Search code examples
pythonmachine-learningcluster-analysisk-meanssimilarity

How can you compare two cluster groupings in terms of similarity or overlap in Python?


Simplified example of what I'm trying to do:

Let's say I have 3 data points A, B, and C. I run KMeans clustering on this data and get 2 clusters [(A,B),(C)]. Then I run MeanShift clustering on this data and get 2 clusters [(A),(B,C)]. So clearly the two clustering methods have clustered the data in different ways. I want to be able to quantify this difference. In other words, what metric can I use to determine percent similarity/overlap between the two cluster groupings obtained from the two algorithms? Here is a range of scores that might be given:

  • 100% score for [(A,B),(C)] vs. [(A,B),(C)]
  • ~50% score for [(A,B),(C)] vs. [(A),(B,C)]
  • ~20% score for [(A,B),(C)] vs. [(A,B,C)]

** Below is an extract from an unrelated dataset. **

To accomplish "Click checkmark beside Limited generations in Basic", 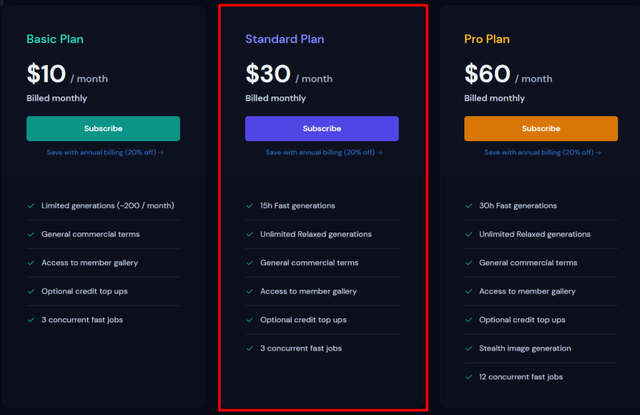I will tap(32, 206).
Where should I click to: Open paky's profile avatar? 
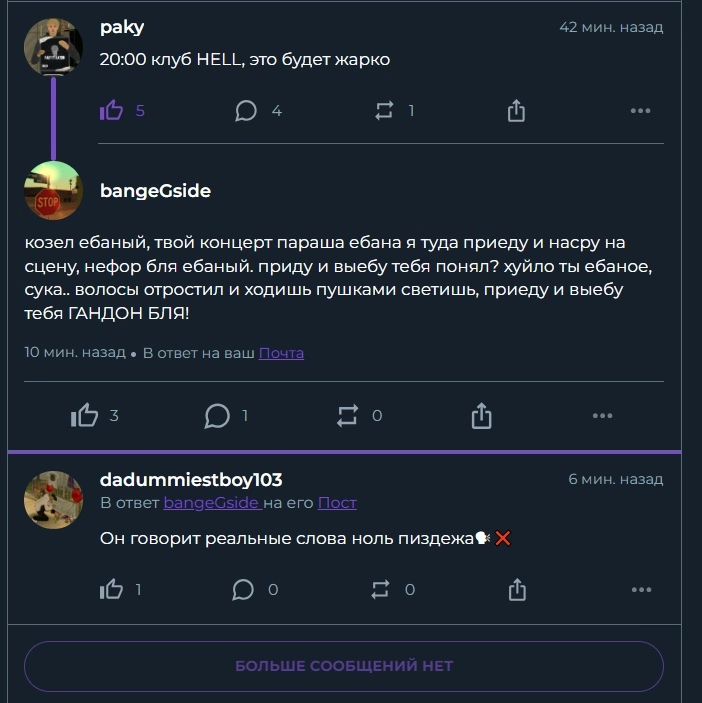(x=53, y=46)
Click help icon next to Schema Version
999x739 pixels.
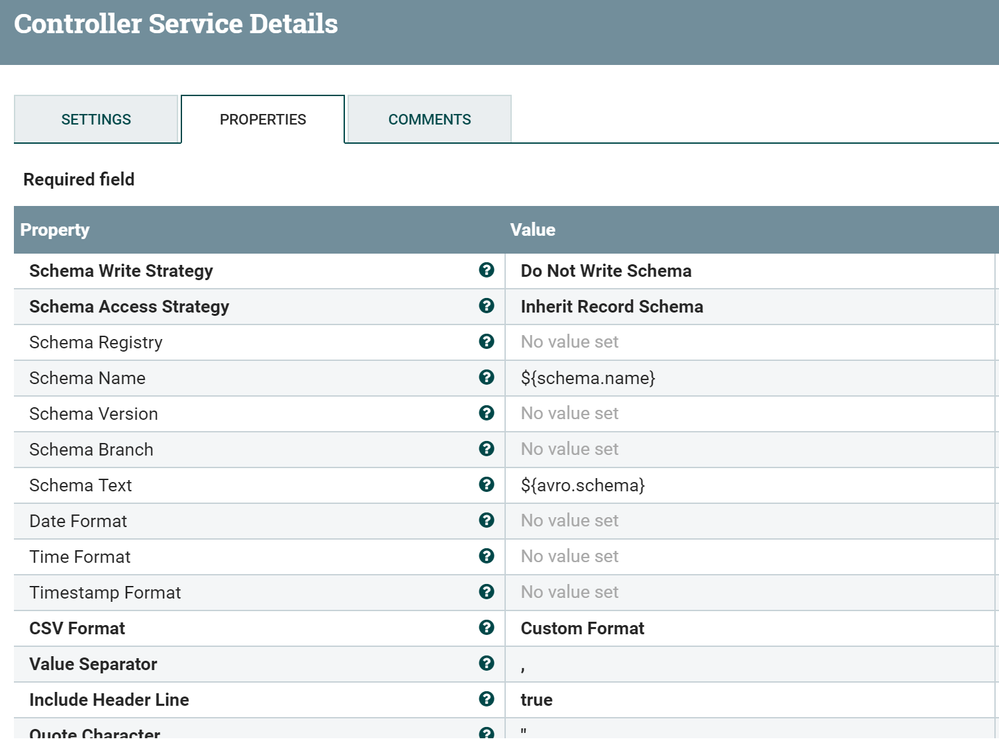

These scores are a bit arbitrary because I'm not sure how to measure similarity between two different cluster groupings. Keep in mind that this is a simplified example, and in real applications you can have many data points and also more than 2 clusters per cluster grouping. Having such a metric is also useful when trying to compare a cluster grouping to a labeled grouping of data (when you have labeled data).

Edit: One idea that I have is to take every cluster in the first cluster grouping and get its percent overlap with every cluster in the second cluster grouping. This would give you a similarity matrix of clusters in the first cluster grouping against clusters in the second cluster grouping. But then I'm not sure what you would do with this matrix. Maybe take the highest similarity score in each row or column and do something with that?


Solution

  • Use evaluation metrics.

    Many metrics are symmetric. For example, the adjusted Rand index.

    A value close to 1 means they are very similar, close to 0 is random, and much less than 0 means each cluster of one is "evenly" distributed over all clusters of the other.